(Reading text):
== Segment start ==

Merge complete FeatureMaps from FFM with requantified FeatureMaps from FFMID

In [None]:
for complete_map in sorted(glob.glob(os.path.join(path, "Complete_*.featureXML"))):
    for requant_map in sorted(glob.glob(os.path.join(path, "FFMID_*.featureXML"))):
        if os.path.basename(complete_map)[9:] == os.path.basename(requant_map)[6:]:
            fm_ffm = FeatureMap()
            FeatureXMLFile().load(complete_map, fm_ffm)
            fm_ffmid = FeatureMap()
            FeatureXMLFile().load(requant_map, fm_ffmid)
            for f in fm_ffmid:
                fm_ffm.push_back(f)
            fm_ffm.setUniqueIds()
            FeatureXMLFile().store(os.path.join(path, "Merged_" + os.path.basename(complete_map)[9:]), fm_ffm)

#### `5) Metabolite adduct decharger` 

For each peak, this algorithm reconstructs neutral masses by enumerating all possible adducts with matching charge. Here, we do not save the file with neutral masses, but only the feature files that contain adduct annotations. You can add the list of adduct for the algorithm to parse through. SIRIUS, an algorithm that is later used, is only able to compute singly charged adducts so charges higher than 1 are filtered out. Use adduct list: [b"H-1:-:1", b"H-2O-1:0:0.05", b"CH2O2:0:0.5"] for negative mode.

###### Documentation: https://abibuilder.informatik.uni-tuebingen.de/archive/openms/Documentation/nightly/html/UTILS_MetaboliteAdductDecharger.html

In [None]:
input_feature_files= sorted(glob.glob(os.path.join(path, "Merged_*.featureXML")))

for filename in input_feature_files:
        feature_map = FeatureMap()    
        FeatureXMLFile().load(filename, feature_map)
        mfd = MetaboliteFeatureDeconvolution()

== Segment end ==

(Given data):
== Segment start ==

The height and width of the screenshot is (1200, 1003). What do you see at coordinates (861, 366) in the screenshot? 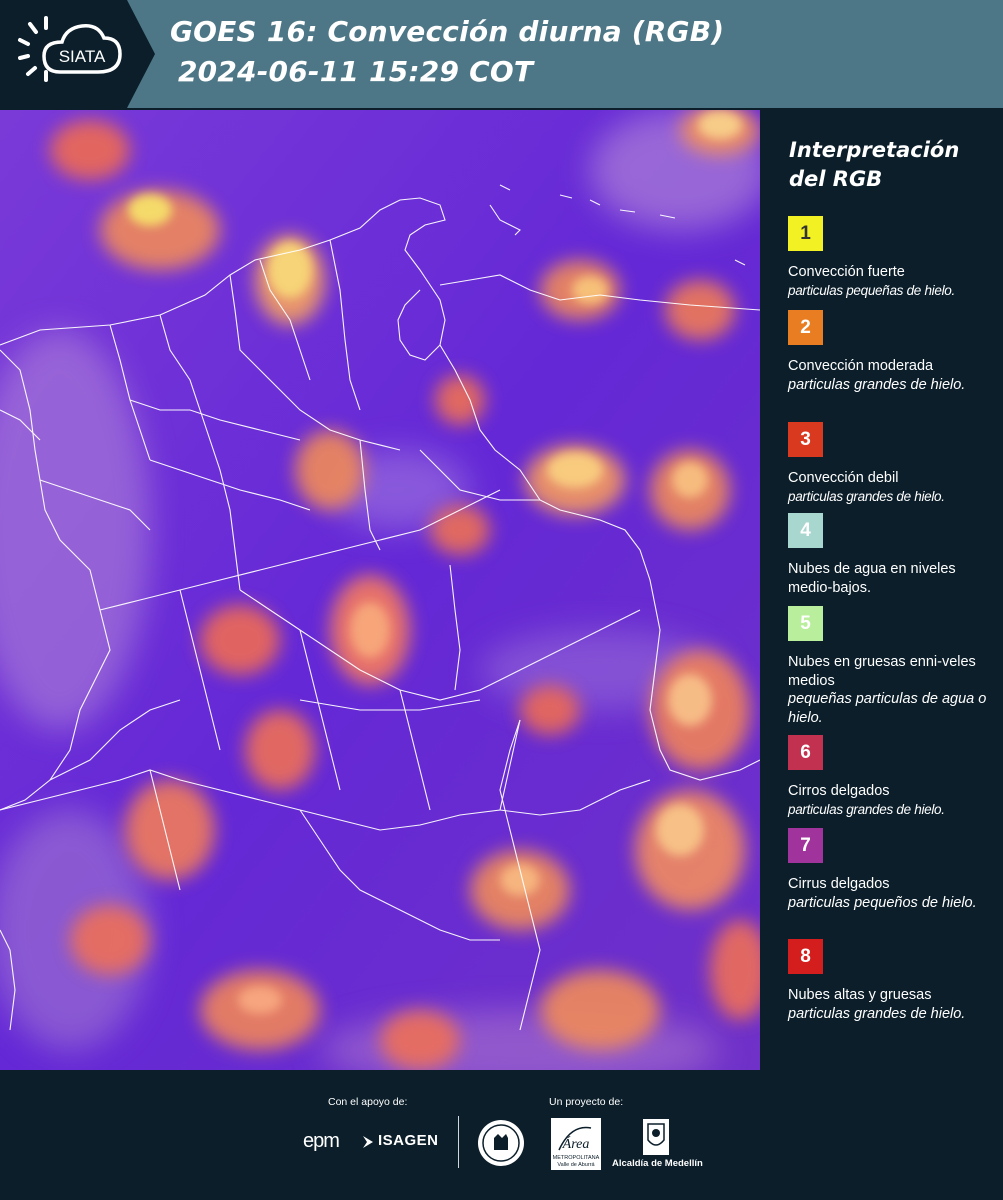
I see `legend-label: Convección moderada` at bounding box center [861, 366].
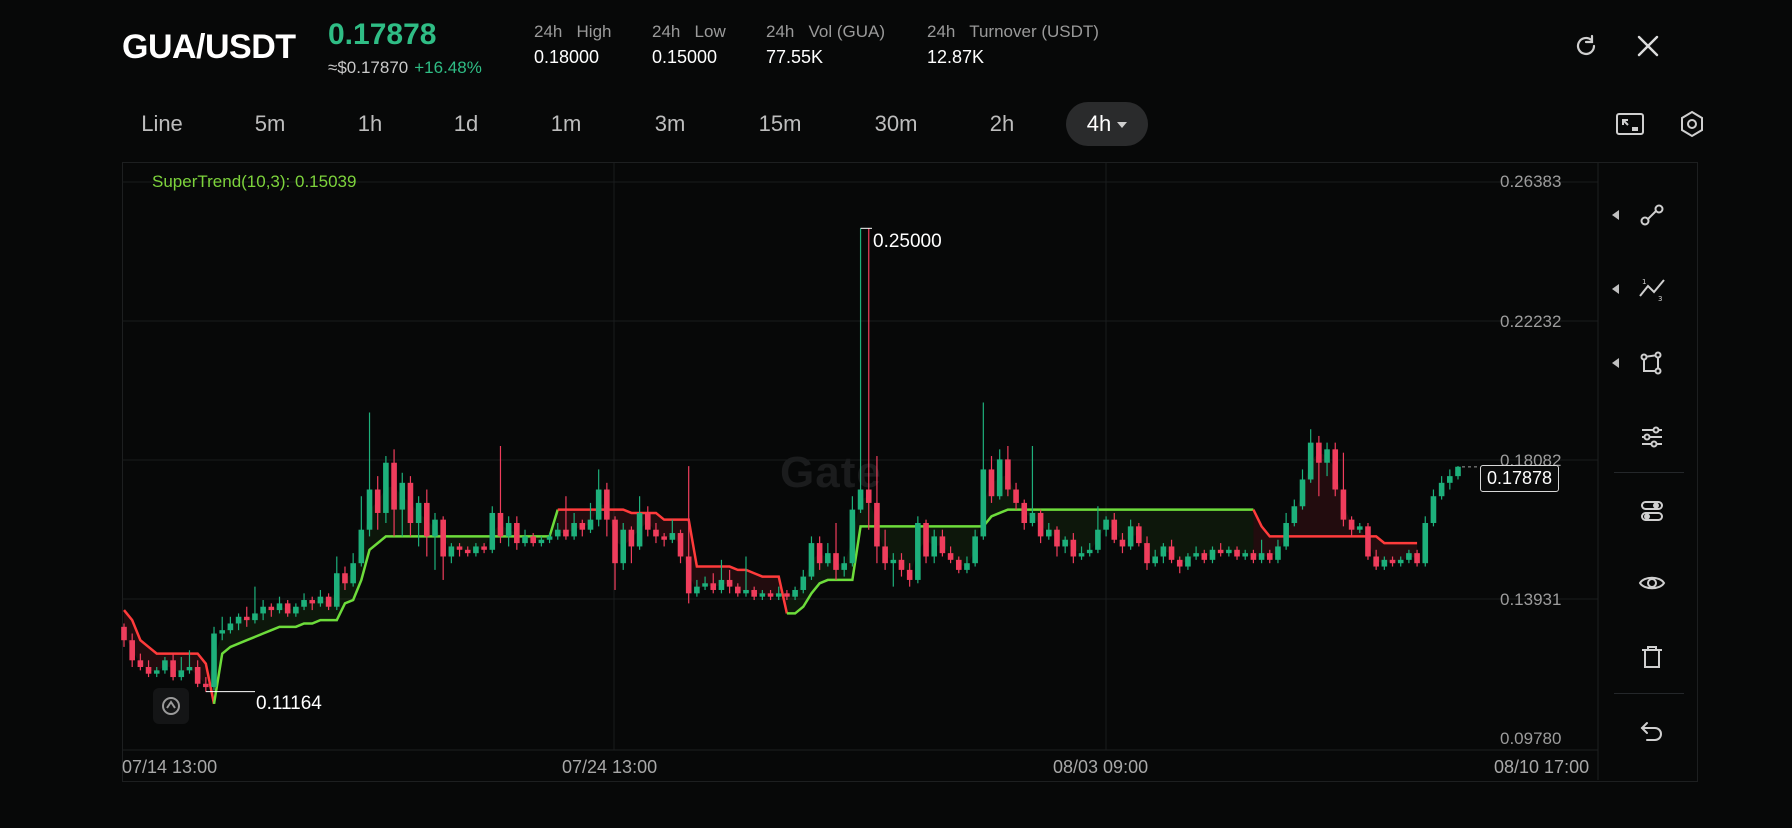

== Segment end ==

(What the task asks): Per the notebook text, why are charges higher than 1 filtered out? The material is separate from the notebook text.

(Answer): SIRIUS, which is used later, can only compute singly charged adducts.